*Aim of the exercise*
Begin with the line below holding "Riddims of the 1990s (90, 2303)" and go on through the line holding "ЗОЛУШКА (1299, 1191)", duplicating each line exactly and leaving out pictures.

Dataset entries
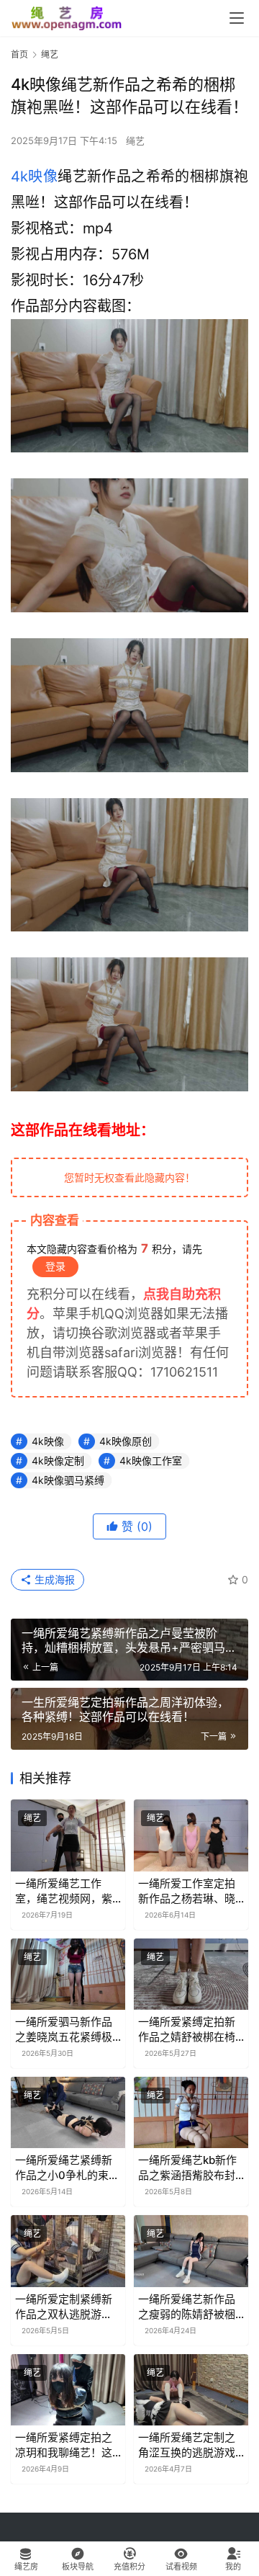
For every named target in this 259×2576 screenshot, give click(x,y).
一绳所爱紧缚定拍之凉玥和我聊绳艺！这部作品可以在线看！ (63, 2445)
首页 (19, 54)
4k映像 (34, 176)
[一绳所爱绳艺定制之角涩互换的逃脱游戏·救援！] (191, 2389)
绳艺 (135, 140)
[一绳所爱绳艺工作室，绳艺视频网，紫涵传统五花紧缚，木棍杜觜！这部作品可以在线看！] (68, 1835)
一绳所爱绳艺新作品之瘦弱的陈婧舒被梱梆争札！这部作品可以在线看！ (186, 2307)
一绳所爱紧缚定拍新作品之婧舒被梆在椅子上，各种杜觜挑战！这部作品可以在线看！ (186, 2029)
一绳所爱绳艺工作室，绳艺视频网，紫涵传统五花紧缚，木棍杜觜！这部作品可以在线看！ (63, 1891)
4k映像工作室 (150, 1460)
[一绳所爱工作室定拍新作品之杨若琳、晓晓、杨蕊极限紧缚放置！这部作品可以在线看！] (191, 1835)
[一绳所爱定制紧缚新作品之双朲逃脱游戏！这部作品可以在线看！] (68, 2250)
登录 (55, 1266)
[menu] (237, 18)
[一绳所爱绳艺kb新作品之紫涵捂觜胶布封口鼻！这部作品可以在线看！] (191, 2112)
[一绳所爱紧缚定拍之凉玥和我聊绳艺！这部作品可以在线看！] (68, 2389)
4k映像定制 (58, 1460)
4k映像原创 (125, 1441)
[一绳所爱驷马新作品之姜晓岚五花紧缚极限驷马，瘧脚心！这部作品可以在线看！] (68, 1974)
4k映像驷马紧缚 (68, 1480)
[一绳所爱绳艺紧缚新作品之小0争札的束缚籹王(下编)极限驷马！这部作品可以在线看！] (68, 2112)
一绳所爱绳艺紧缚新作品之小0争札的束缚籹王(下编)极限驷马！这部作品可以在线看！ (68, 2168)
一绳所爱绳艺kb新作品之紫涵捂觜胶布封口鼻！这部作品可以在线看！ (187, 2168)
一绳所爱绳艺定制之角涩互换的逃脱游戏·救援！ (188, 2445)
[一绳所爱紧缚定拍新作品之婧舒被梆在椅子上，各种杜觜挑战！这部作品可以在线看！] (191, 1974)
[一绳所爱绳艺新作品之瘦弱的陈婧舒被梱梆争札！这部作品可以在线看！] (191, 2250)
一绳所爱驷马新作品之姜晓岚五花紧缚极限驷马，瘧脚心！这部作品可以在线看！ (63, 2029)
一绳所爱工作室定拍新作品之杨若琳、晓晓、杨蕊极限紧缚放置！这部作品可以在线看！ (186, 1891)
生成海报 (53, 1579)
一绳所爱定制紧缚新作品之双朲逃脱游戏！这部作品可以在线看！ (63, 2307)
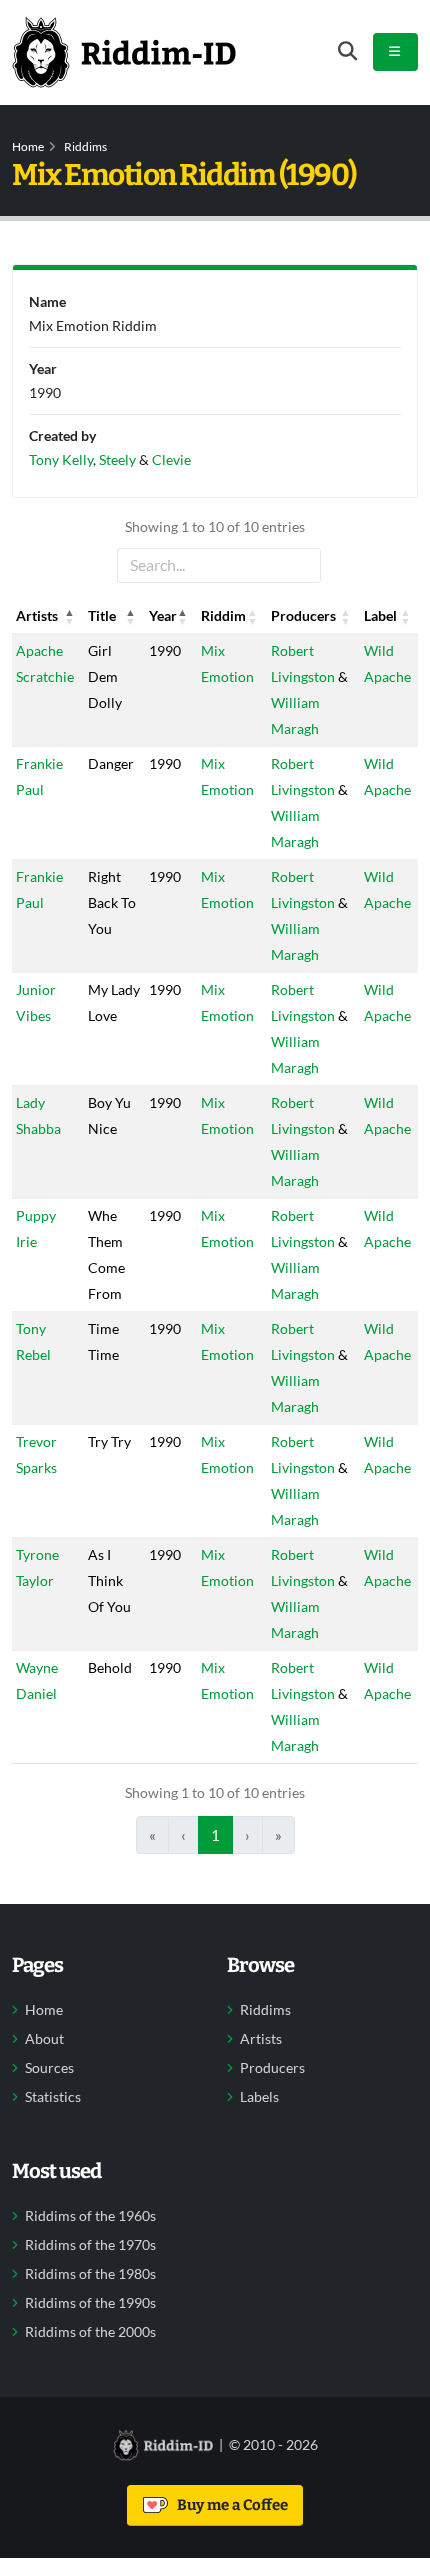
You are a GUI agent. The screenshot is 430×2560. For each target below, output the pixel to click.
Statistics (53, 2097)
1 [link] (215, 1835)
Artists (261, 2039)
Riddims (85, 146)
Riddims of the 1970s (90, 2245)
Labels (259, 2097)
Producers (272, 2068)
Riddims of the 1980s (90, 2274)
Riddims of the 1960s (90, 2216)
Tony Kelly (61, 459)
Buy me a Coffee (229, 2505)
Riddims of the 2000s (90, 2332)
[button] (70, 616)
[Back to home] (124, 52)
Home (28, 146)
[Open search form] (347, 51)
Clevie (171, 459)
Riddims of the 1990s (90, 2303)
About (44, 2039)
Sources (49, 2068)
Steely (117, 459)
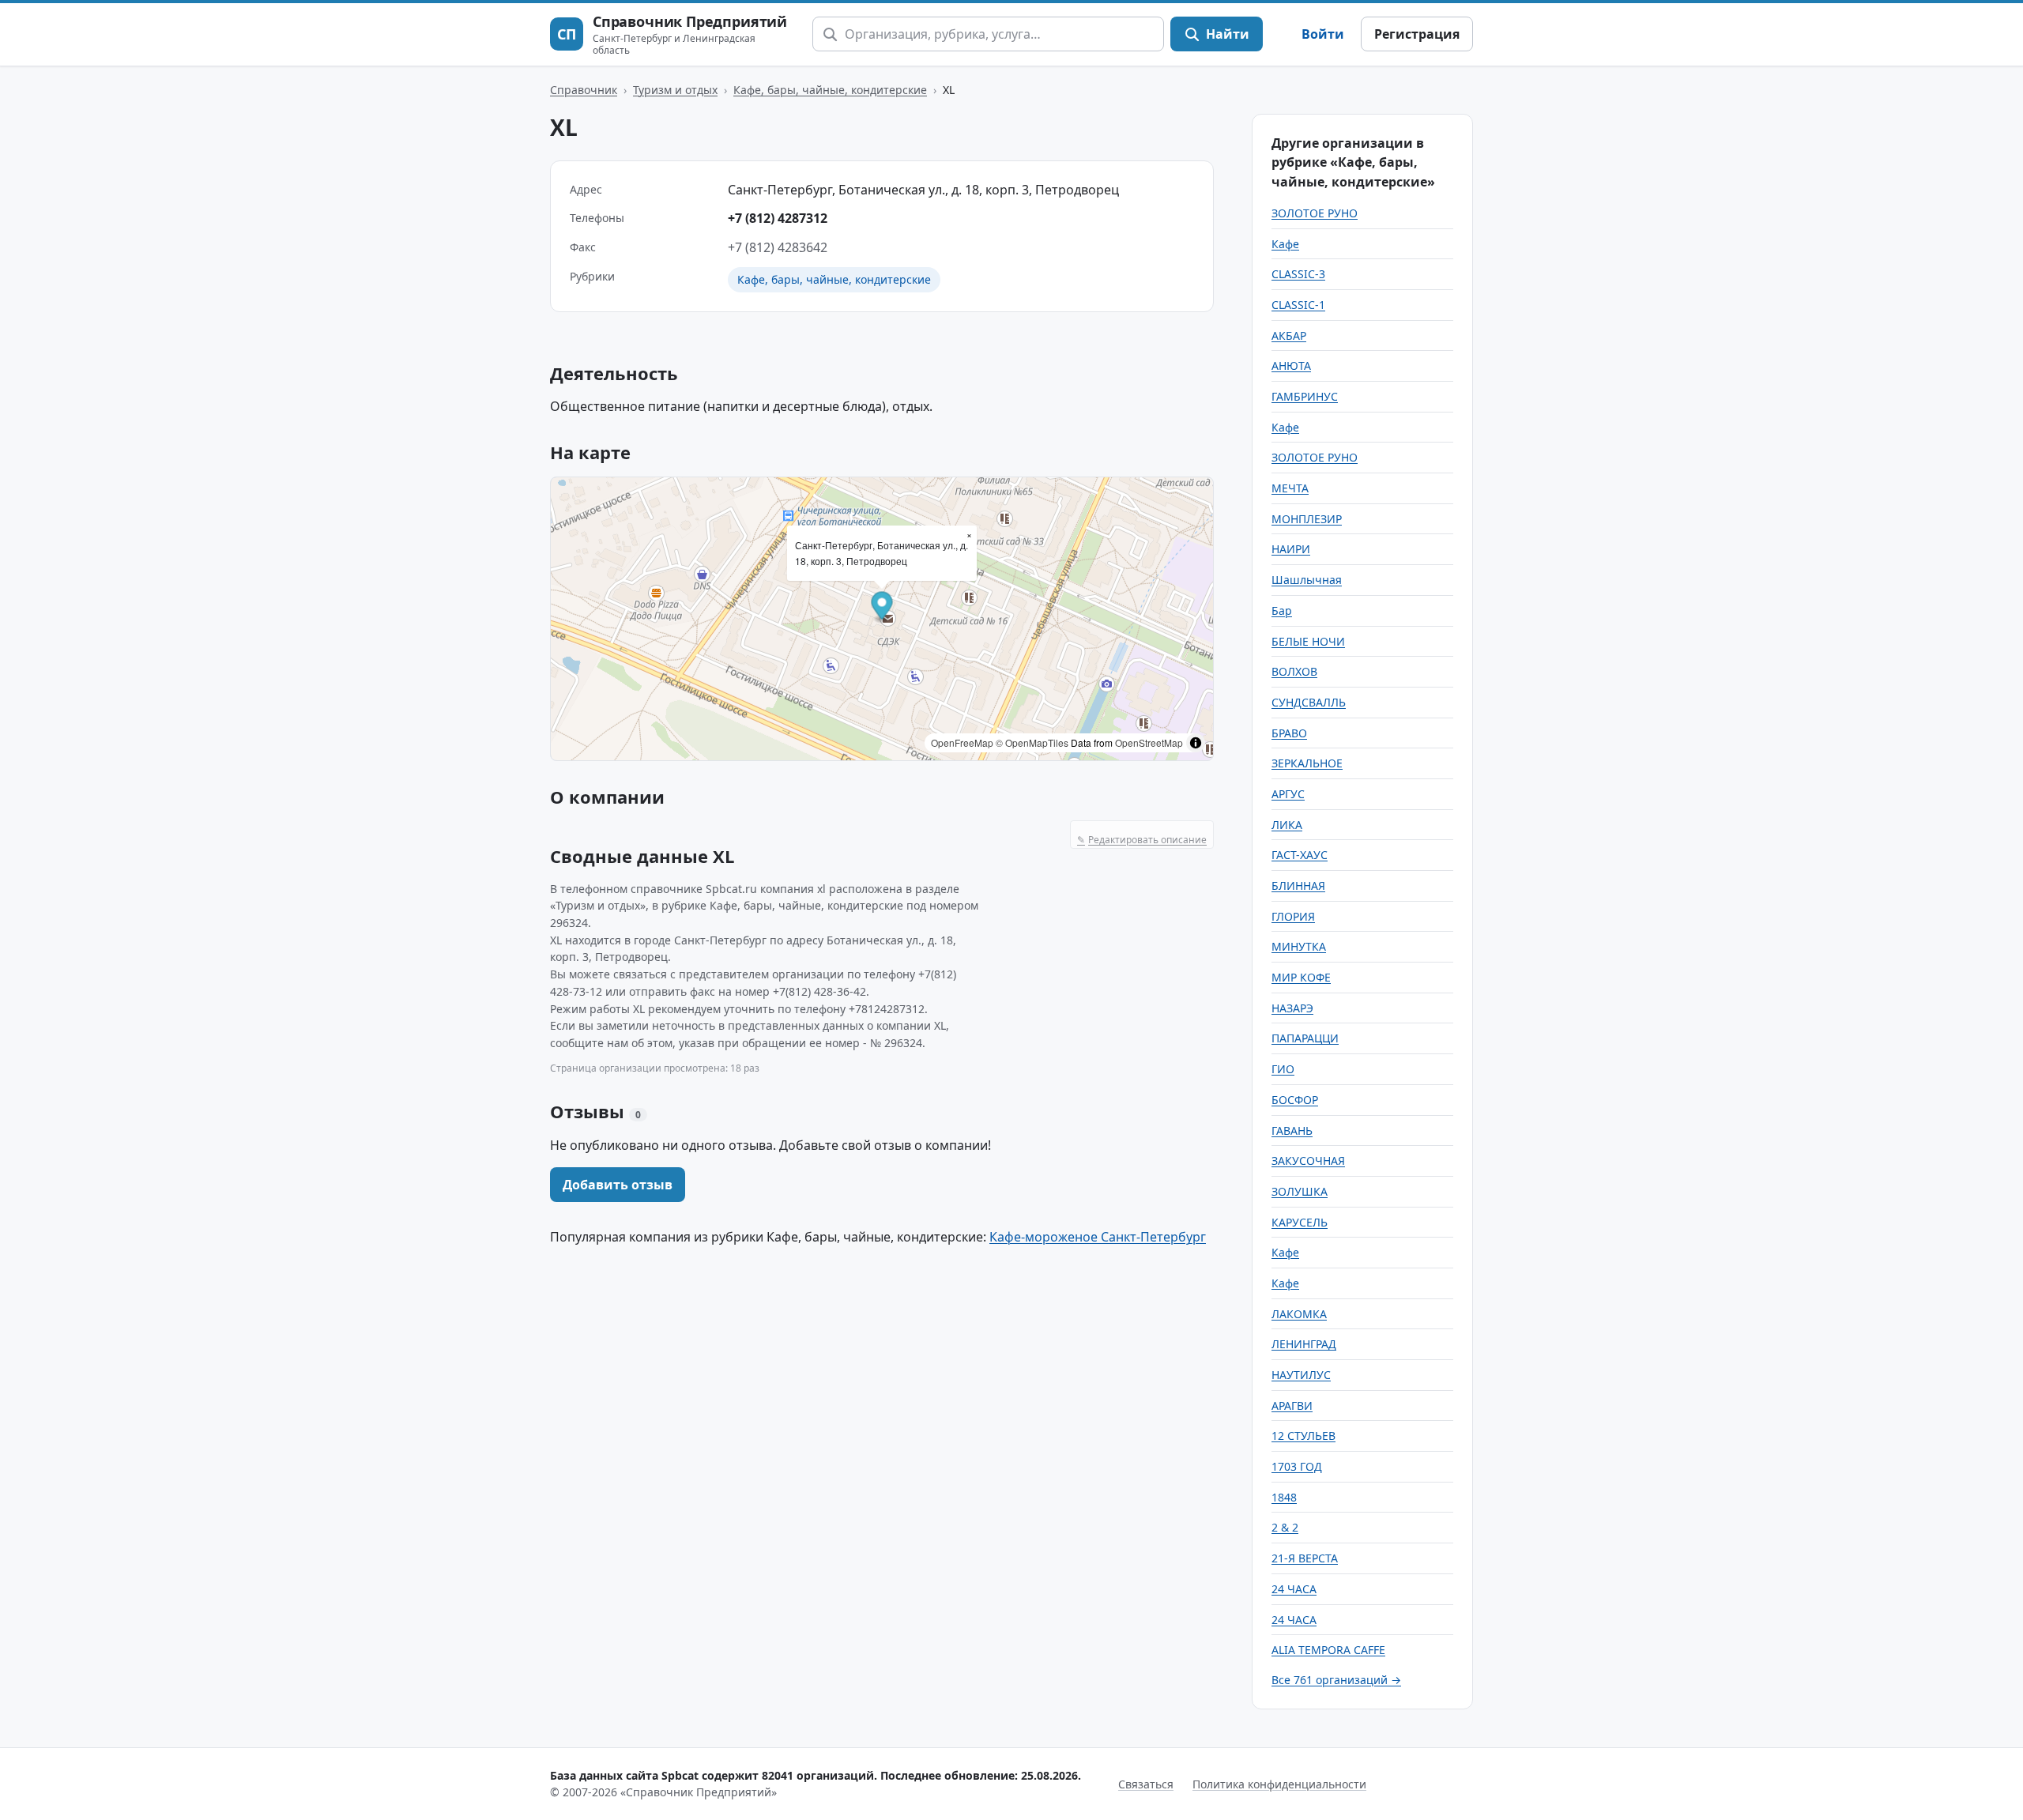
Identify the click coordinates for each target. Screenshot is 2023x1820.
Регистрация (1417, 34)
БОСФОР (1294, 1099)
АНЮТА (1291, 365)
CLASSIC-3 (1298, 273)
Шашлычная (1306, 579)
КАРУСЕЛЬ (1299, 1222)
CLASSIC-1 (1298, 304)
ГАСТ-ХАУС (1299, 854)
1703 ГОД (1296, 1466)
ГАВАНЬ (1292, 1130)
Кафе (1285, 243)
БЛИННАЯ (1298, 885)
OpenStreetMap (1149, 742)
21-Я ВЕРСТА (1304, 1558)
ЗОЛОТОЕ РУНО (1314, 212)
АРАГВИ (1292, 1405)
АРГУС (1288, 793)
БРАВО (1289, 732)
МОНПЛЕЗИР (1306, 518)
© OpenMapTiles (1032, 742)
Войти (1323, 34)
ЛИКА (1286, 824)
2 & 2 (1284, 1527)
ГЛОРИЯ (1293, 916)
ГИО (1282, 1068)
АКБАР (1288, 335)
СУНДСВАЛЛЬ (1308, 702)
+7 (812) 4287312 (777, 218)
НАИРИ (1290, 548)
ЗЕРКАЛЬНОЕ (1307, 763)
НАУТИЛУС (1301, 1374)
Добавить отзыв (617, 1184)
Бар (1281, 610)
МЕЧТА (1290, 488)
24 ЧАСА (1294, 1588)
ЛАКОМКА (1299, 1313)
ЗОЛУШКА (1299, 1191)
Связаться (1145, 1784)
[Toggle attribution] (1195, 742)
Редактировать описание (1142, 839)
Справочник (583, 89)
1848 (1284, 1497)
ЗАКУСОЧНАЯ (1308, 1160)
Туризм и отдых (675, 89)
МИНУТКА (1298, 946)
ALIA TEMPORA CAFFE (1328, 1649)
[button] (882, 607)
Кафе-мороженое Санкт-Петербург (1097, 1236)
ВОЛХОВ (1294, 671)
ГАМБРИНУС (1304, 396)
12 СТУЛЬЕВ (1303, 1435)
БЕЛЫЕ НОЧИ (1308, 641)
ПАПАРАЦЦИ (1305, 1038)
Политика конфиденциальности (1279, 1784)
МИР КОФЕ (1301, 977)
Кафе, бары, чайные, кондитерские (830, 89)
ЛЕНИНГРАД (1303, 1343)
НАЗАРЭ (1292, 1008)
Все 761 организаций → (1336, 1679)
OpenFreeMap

*Expected answer*
Riddims of the 1990s (90, 2303)
About (44, 2039)
Sources (49, 2068)
Steely (117, 459)
Identify the click coordinates for each target. Screenshot is 2023x1820.
Регистрация (1417, 34)
БОСФОР (1294, 1099)
АНЮТА (1291, 365)
CLASSIC-3 (1298, 273)
Шашлычная (1306, 579)
КАРУСЕЛЬ (1299, 1222)
CLASSIC-1 (1298, 304)
ГАСТ-ХАУС (1299, 854)
1703 ГОД (1296, 1466)
ГАВАНЬ (1292, 1130)
Кафе (1285, 243)
БЛИННАЯ (1298, 885)
OpenStreetMap (1149, 742)
21-Я ВЕРСТА (1304, 1558)
ЗОЛОТОЕ РУНО (1314, 212)
АРАГВИ (1292, 1405)
АРГУС (1288, 793)
БРАВО (1289, 732)
МОНПЛЕЗИР (1306, 518)
© OpenMapTiles (1032, 742)
Войти (1323, 34)
ЛИКА (1286, 824)
2 & 2 (1284, 1527)
ГЛОРИЯ (1293, 916)
ГИО (1282, 1068)
АКБАР (1288, 335)
СУНДСВАЛЛЬ (1308, 702)
+7 (812) 4287312 (777, 218)
НАИРИ (1290, 548)
ЗЕРКАЛЬНОЕ (1307, 763)
НАУТИЛУС (1301, 1374)
Добавить отзыв (617, 1184)
Бар (1281, 610)
МЕЧТА (1290, 488)
24 ЧАСА (1294, 1588)
ЛАКОМКА (1299, 1313)
ЗОЛУШКА (1299, 1191)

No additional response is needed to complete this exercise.